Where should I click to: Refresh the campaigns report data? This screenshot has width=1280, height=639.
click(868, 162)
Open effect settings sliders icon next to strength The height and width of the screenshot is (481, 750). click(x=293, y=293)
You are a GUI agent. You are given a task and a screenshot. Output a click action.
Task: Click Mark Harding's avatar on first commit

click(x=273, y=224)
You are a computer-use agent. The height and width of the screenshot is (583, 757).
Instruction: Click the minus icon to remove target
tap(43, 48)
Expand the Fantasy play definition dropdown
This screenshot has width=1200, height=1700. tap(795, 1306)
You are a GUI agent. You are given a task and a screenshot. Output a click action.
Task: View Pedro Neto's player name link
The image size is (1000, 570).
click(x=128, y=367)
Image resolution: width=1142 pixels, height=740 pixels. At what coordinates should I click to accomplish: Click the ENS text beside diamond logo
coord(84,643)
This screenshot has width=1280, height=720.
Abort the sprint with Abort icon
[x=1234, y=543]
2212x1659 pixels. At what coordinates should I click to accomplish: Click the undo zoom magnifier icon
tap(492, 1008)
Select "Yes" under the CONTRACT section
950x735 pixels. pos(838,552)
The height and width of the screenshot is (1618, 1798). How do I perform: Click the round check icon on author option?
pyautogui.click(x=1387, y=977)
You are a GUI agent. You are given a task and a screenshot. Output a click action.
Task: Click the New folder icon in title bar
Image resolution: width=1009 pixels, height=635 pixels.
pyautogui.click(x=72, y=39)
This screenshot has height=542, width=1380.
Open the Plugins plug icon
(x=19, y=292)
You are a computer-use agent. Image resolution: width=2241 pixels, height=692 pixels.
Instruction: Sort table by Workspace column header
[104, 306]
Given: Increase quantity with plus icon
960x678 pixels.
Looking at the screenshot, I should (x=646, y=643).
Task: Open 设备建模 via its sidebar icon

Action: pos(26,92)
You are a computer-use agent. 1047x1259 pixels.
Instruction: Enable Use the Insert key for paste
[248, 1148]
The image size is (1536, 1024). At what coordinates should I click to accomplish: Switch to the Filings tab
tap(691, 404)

________________________

* **Problem**
Starting with the line that contains "Instruction: Enable Use", print each line through the last one in the listing. Include both end lines and add nothing.

* **Response to the exercise**
Instruction: Enable Use the Insert key for paste
[248, 1148]
The image size is (1536, 1024). At what coordinates should I click to accomplish: Switch to the Filings tab
tap(691, 404)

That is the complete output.